(Dataset entries)
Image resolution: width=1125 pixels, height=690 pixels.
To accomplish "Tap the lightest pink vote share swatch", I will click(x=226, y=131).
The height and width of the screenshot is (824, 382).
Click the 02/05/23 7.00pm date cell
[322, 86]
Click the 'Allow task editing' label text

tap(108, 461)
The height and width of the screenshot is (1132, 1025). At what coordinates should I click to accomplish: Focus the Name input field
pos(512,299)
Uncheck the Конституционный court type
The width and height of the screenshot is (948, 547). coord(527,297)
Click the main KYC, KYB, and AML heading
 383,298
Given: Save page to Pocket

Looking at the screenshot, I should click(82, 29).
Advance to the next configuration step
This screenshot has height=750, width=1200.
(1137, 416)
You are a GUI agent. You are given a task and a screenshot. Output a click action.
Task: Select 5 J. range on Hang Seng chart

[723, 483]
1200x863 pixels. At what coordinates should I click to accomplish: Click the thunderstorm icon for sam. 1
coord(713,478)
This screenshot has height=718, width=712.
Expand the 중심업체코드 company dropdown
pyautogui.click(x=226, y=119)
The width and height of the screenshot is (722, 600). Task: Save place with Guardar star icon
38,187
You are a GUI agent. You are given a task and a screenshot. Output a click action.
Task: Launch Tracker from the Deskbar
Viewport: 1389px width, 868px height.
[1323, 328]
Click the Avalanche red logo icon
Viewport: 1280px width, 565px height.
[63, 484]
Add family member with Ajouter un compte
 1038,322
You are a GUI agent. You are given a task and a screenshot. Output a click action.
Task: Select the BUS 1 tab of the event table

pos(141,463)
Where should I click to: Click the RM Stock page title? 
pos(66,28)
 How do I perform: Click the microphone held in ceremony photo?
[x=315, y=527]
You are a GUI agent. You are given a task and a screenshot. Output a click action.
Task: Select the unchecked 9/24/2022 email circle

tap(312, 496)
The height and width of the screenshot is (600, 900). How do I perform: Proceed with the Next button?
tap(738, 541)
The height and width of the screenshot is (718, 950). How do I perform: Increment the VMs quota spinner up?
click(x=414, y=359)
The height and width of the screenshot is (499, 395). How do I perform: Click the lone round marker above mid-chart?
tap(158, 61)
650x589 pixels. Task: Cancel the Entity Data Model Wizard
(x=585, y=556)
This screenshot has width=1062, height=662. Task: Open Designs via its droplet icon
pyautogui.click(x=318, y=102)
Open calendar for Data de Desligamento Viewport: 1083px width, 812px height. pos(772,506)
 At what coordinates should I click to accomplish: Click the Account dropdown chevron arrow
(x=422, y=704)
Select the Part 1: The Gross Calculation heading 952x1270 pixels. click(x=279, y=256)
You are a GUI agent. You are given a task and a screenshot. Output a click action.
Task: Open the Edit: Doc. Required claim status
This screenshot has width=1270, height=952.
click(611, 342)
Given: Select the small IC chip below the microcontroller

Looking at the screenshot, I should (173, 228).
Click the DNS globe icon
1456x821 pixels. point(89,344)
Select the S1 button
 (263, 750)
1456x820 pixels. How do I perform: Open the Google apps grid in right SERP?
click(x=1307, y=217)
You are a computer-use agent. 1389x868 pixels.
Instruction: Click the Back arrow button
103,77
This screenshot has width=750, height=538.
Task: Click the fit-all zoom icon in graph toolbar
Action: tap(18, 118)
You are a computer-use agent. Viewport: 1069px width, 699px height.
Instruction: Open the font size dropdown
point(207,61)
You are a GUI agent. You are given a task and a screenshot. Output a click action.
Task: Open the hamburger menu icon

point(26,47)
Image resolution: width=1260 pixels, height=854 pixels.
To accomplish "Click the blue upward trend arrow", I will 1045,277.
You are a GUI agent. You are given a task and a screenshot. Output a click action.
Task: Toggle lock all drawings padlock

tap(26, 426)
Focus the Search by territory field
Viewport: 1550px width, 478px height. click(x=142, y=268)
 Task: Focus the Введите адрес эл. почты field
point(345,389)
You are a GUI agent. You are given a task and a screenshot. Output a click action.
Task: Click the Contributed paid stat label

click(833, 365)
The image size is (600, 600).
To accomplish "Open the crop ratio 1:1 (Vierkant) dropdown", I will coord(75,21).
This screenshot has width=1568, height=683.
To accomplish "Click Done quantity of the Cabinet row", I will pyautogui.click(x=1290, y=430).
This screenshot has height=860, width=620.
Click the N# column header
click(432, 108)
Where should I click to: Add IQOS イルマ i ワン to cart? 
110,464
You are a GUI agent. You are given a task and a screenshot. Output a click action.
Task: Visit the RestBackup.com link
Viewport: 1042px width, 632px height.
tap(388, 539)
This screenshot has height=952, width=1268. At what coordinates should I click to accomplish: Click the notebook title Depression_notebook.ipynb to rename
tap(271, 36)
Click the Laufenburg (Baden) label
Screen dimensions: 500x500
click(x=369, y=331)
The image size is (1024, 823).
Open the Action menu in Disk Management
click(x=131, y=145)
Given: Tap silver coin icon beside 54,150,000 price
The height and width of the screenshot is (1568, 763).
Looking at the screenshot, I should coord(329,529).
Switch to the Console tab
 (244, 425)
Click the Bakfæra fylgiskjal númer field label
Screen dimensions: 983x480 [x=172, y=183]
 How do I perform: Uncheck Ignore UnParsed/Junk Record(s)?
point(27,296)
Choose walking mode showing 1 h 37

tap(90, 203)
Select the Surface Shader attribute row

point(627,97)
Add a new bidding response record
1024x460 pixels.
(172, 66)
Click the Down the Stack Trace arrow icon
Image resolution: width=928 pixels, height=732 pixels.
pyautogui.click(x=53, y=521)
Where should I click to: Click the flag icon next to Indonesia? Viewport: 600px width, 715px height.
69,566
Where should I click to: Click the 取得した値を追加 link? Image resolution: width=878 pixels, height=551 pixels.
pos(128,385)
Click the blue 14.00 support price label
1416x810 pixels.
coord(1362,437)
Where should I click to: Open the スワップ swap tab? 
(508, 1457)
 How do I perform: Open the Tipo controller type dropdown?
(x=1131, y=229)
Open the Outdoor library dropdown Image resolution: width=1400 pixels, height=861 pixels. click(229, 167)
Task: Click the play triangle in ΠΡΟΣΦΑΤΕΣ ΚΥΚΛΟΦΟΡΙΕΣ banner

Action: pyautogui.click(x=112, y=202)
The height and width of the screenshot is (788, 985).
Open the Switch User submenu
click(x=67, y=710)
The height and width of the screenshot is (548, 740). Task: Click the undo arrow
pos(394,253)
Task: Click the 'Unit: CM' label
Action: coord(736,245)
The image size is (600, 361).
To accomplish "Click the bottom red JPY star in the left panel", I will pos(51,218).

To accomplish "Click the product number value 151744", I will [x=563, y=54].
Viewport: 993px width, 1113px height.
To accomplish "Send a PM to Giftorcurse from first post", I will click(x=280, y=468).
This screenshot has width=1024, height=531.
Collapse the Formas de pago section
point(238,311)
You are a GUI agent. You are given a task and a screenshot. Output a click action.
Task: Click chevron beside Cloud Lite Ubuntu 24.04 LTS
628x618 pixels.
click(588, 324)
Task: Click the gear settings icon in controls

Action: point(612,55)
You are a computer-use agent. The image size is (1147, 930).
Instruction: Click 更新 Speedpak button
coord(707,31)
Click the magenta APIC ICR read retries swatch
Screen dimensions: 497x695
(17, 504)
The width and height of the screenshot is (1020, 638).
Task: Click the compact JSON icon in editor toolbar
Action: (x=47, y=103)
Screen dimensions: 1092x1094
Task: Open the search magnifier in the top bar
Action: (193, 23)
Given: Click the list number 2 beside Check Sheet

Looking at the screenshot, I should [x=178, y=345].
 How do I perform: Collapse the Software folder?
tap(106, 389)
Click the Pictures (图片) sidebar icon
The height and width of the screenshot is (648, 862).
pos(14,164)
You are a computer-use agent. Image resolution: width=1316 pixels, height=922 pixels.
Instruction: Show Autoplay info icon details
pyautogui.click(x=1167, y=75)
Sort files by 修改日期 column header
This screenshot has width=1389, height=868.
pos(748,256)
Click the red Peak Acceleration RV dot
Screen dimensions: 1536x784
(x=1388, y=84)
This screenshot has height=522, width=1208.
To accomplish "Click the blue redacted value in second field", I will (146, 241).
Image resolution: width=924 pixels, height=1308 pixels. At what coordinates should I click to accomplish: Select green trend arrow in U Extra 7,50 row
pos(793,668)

→ **AIM OF THE TASK**:
Across the entries, how many lines include the string "blue"? The answer should be only a number.

→ **THE ANSWER**:
3